È una tesi che va contro l´opinione dominante del nostro tempo. Dall´America all´Europa, l´Occidente appare sempre più stanco, stressato e dubbioso: ne vale la pena?, si chiedono in tanti. Manuali e studi autorevoli rispondono che no, non vale la pena di ridursi così per restare a galla nella sfida della globalizzazione e che occorre andare più piano, imparare ad apprezzare i piccoli piaceri della vita, senza ritirarsi necessariamente a vivere in campagna ma facendo perlomeno uno sforzo mentale in quella direzione. È quel che afferma in Happiness, lessons form a new science (Felicità, lezioni da una nuova scienza) lord Layard, il sociologo che dal 2006 dà consigli al governo britannico. Sia il premier David Cameron che il presidente francese Sarkozy hanno annunciato programmi per tenere conto del "benessere" sociale non più solo in termini di reddito, accogliendo in parte i suoi suggerimenti. Statistiche della Work Foundation indicano che in effetti lavorare troppo fa male: chi lavora più di 11 ore al giorno ha due terzi di probabilità in più di soffrire di disturbi cardiaci rispetto a chi ne fa 7-8.

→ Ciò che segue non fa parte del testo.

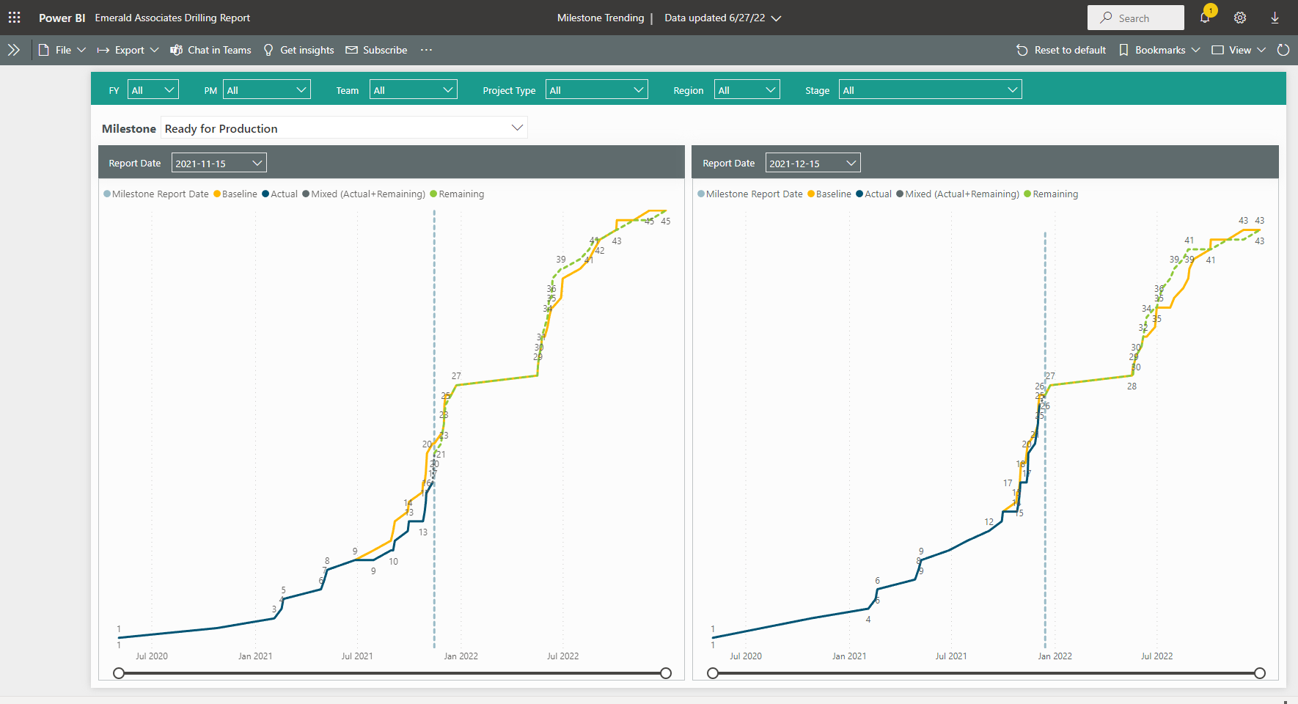Open the left Report Date 2021-11-15 dropdown
Viewport: 1298px width, 704px height.
tap(219, 163)
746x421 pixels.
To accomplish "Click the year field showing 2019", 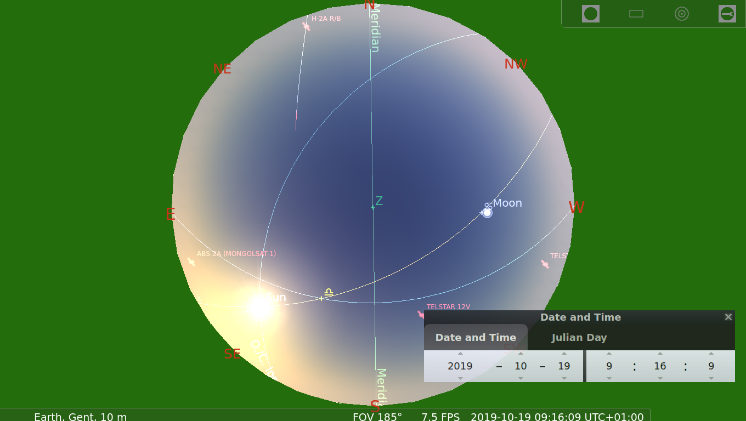I will 460,366.
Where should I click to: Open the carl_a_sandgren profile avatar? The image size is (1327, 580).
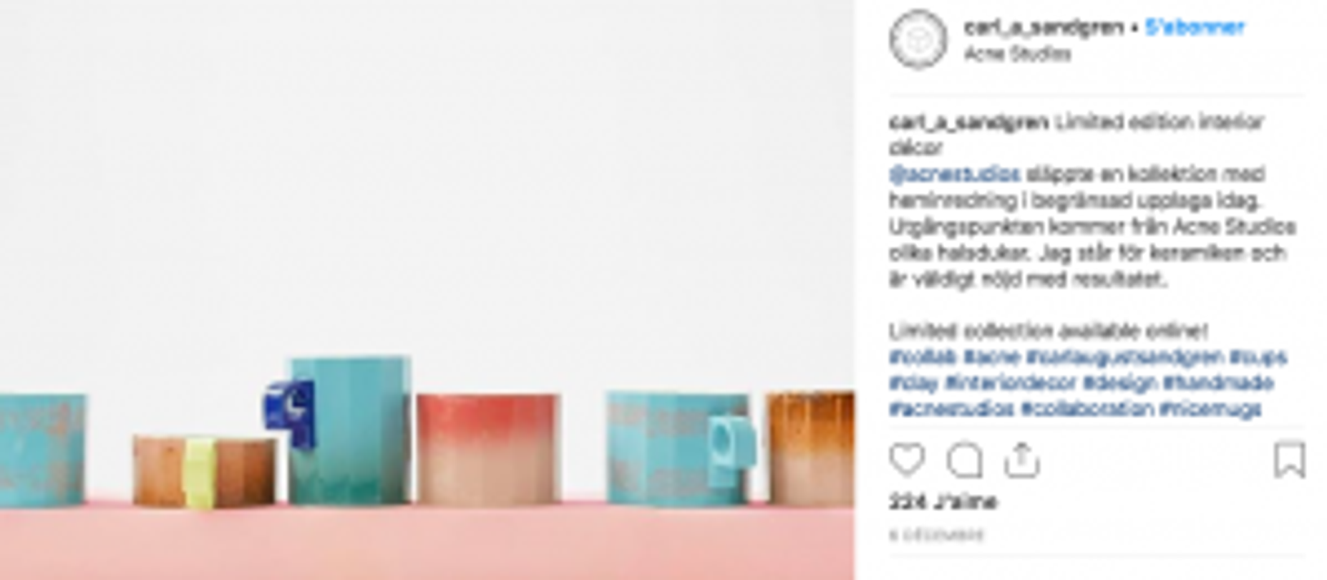(x=918, y=39)
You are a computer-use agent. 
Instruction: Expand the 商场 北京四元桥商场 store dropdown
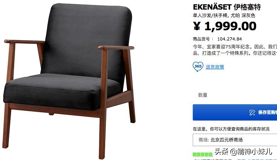pos(235,140)
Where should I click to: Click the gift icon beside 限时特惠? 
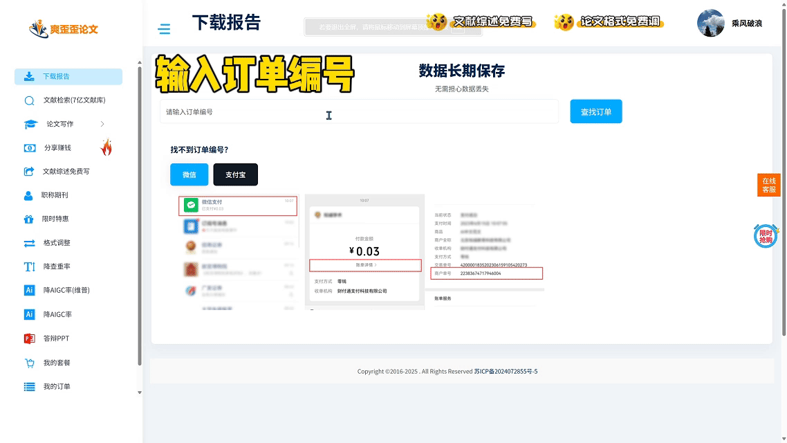click(x=29, y=219)
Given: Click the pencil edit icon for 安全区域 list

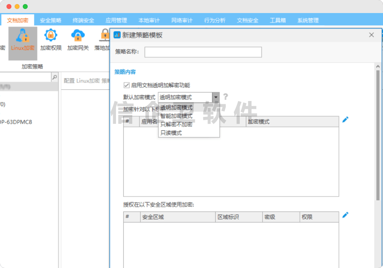Looking at the screenshot, I should pyautogui.click(x=345, y=217).
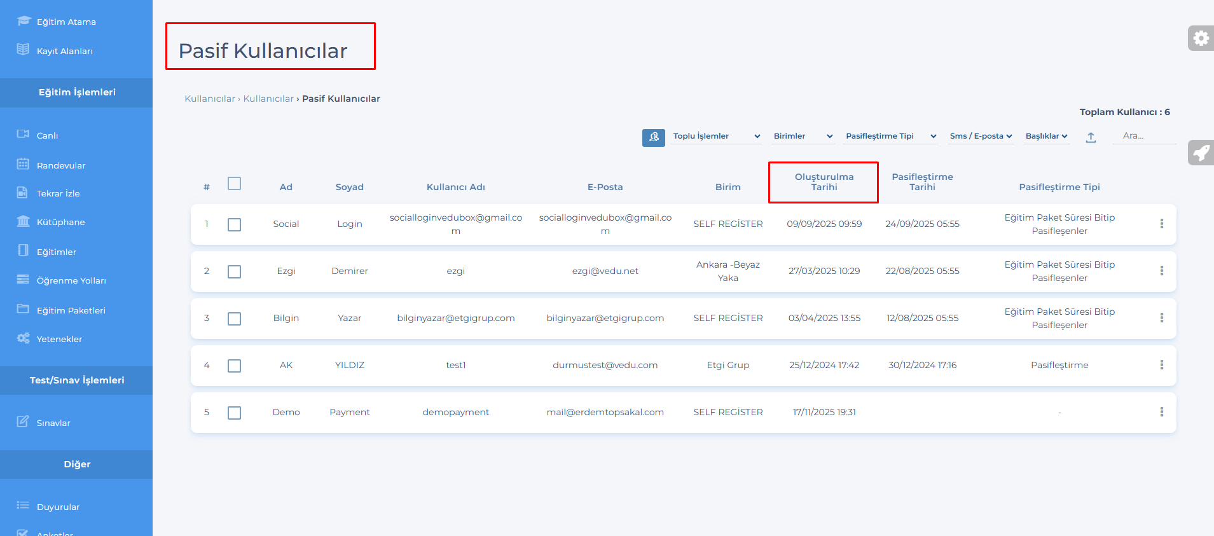Open Eğitim Paketleri in sidebar
The image size is (1214, 536).
[71, 310]
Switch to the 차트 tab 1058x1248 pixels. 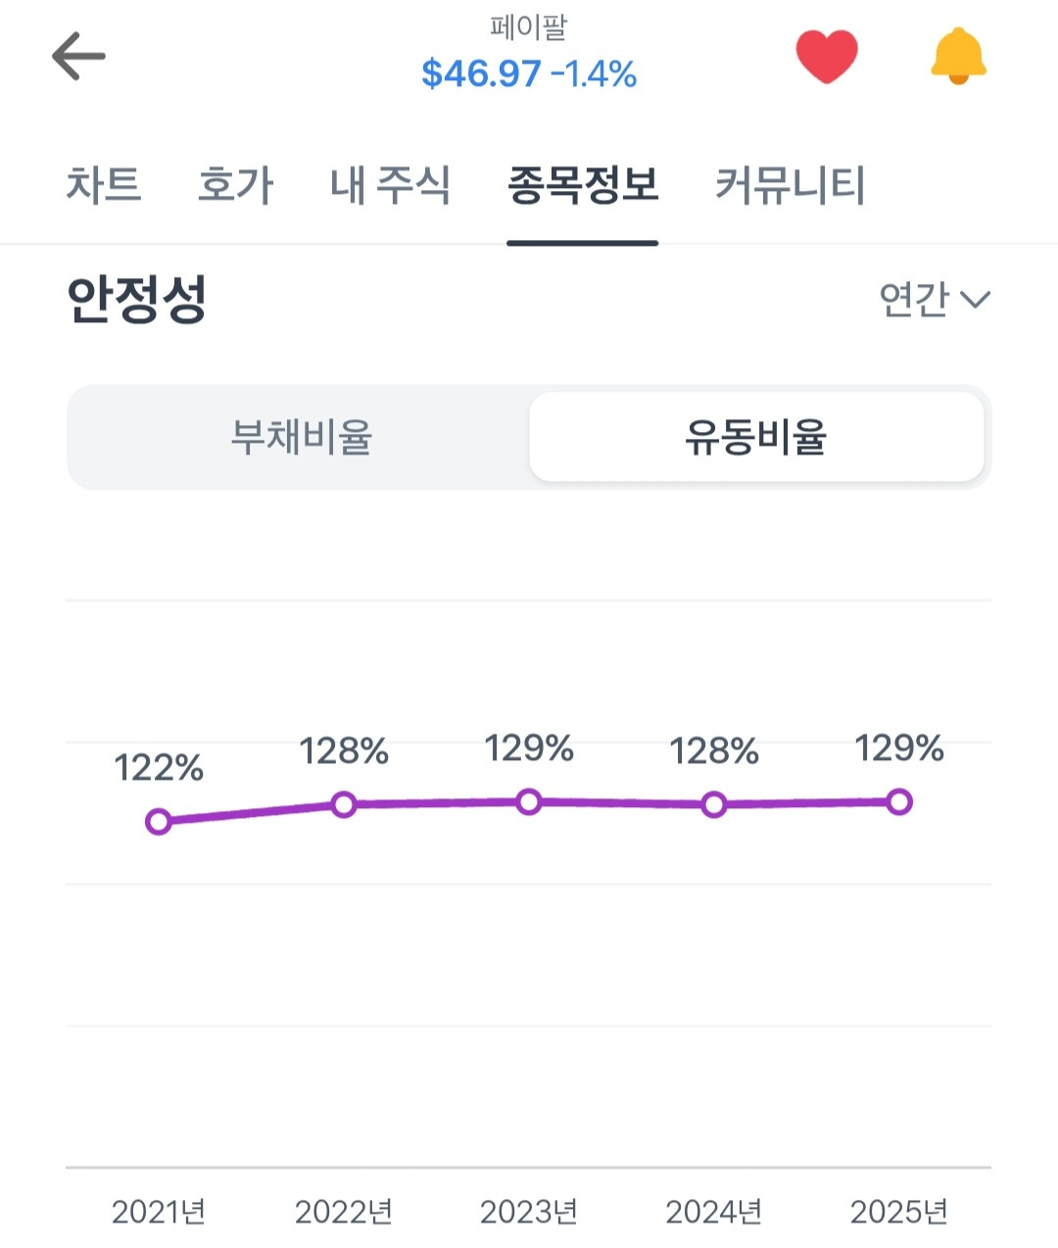[104, 185]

Eppure il libro di Buchholz raccoglie anche consensi. «Trovo che dedicarsi al lavoro, se il lavoro che fai ti piace, sia più gratificante che riposare», commenta Lucy Kellaway sul Financial Times, sottolineando che tanti di noi si sentono peggio la domenica o quando sono in vacanza che nei giorni lavorativi. «Quella di Buchholz è una provocazione, una reazione contro i discorsi politicamente corretti e alla moda sull´esigenza di trovare un equilibrio tra vita privata e lavoro», concorda Oliver Burkman, autore di un volume simile, Help! How to become slightly happier and get a bit more done (Aiuto! Come diventare un po´ più felici e fare un po´ più di cose). «In realtà» aggiunge «pochi trovano il sospirato equilibrio, lo stress fa parte della nostra vita e chi lavora 12 ore al giorno non è per forza un infelice». Forse la verità sta nel mezzo: «Un moderato stress aiuta a lavorare con più efficienza e dà un maggior senso di realizzazione, può migliorare le funzioni cardiache e rendere il corpo più resistente alle infezioni», dice alla Bbc Ben Willmott, consulente del Chartered Institute for Personnel and Development, «ma una prolungata esposizione allo stress porta a tutta una serie di malattie».
Può darsi che un po´ di stress faccia bene o comunque possa essere digerito come un ingrediente naturale della vita d´oggi, insomma, ma meglio non esagerare.